The agreement is based on a compromise text tabled by the presidency. It constitutes the Council's general approach, which will serve as the basis for forthcoming negotiations with the European Parliament.
Chairing the Council meeting, the Latvian Minister for Economics Dana Reizniece-Ozola said that "this dossier is a concrete example of the advantages digitalisation can bring to the single market and to all of us: to citizens who are considering joining the start-up movement and establishing their own company, to employees who will work at these companies, to SMEs which are considering establishing subsidiaries, and to public administrations which will become more digital. Everyone stands to benefit in terms of modernisation, growth and jobs".
Societas Unius Personae: a new name to facilitate cross-border business
The draft directive aims to facilitate the cross-border activities of businesses, particularly SMEs, and the establishment of single-member companies as subsidiaries in other member states, by reducing the costs and administrative burdens involved in setting up these companies.

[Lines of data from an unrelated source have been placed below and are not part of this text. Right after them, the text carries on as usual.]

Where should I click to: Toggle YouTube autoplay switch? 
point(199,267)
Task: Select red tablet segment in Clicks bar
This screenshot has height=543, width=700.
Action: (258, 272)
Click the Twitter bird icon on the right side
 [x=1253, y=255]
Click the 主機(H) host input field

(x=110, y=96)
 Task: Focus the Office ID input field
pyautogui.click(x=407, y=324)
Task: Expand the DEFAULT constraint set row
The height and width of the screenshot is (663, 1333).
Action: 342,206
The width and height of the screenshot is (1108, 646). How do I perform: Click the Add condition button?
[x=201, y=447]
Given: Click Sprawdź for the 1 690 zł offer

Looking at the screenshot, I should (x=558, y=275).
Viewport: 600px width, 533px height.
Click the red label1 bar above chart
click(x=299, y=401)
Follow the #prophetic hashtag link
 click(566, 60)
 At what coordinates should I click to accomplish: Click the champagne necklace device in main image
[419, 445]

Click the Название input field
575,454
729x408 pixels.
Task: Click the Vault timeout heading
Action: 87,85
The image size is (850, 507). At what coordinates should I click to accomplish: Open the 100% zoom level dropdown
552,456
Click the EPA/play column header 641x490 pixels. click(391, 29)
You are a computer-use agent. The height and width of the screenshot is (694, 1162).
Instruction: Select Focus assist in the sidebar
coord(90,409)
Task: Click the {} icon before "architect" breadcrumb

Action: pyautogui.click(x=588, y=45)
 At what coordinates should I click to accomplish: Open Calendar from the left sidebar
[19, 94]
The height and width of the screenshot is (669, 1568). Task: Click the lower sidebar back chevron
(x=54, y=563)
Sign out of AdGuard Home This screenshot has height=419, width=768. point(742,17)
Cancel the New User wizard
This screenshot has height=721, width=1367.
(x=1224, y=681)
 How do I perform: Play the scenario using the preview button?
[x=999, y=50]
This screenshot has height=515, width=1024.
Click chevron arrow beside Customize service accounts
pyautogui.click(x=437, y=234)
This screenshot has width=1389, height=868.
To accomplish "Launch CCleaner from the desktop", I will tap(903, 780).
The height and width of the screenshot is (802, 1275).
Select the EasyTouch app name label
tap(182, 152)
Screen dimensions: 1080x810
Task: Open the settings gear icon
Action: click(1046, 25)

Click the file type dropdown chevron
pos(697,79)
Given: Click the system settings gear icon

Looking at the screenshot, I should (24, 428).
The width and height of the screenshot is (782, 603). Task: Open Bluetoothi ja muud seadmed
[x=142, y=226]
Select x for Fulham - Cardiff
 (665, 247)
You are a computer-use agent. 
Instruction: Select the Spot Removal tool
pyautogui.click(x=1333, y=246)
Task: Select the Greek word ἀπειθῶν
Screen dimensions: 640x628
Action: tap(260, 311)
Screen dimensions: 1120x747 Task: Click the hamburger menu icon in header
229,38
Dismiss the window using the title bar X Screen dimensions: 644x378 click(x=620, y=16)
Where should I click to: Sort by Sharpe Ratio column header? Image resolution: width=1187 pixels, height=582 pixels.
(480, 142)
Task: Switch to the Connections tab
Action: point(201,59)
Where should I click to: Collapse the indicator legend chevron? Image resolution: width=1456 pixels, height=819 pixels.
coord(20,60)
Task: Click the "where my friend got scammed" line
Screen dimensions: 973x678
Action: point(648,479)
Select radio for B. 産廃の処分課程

This will enable businesses to enjoy the full benefits of the internal market.
To achieve this objective, the draft directive introduces a common framework governing the formation of single-member companies.
Member states would have to ensure that their national legal systems provide for a form of company that complies with common rules established in the directive. The legal form would be established at the national level. It would have an EU-wide abbreviation: SUP (Societas Unius Personae).
The main elements of the agreement include:
A major innovation in the draft directive is that the SUP can be registered on-line using templates provided by member states. This aims at facilitating economic activity to create growth and jobs, in line with the EU's digital agenda.
Some member states already have their own national schemes in place for electronic registration of companies.
The agreed text seeks to make on-line registration as secure and compliant with existing national rules as possible.
Minimum capital requirement of € 1
Currently, the minimum capital required for the formation of a single-member private limited liability company varies among the member states.
The general approach contains a symbolic minimum share capital requirement of €1 (or one equivalent unit of a member state's currency if not the euro).
In order to ensure adequate protection of creditors and other stakeholders, member states will have to ensure that their national laws provide mechanisms to prevent SUPs from being unable to pay their debts.
Examples of such mechanisms include requiring companies to create legal reserves, establish balance sheet tests and/or issue a solvency statement.
Transfer of seat to another member state
Provisions related to the separation of the company's seat have been removed from the original Commission proposal in order to respect member states' competences and traditions. Similarly, aspects of labour law will remain covered by existing national laws.